Records excerpted from a collection

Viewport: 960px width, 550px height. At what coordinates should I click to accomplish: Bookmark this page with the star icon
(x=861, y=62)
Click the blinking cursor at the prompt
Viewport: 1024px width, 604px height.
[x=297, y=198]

## Your goal
Every entry shown above should be transcribed without alteration.

## Result of this task
Viewport: 960px width, 550px height. At what coordinates should I click to accomplish: Bookmark this page with the star icon
(x=861, y=62)
Click the blinking cursor at the prompt
Viewport: 1024px width, 604px height.
[x=297, y=198]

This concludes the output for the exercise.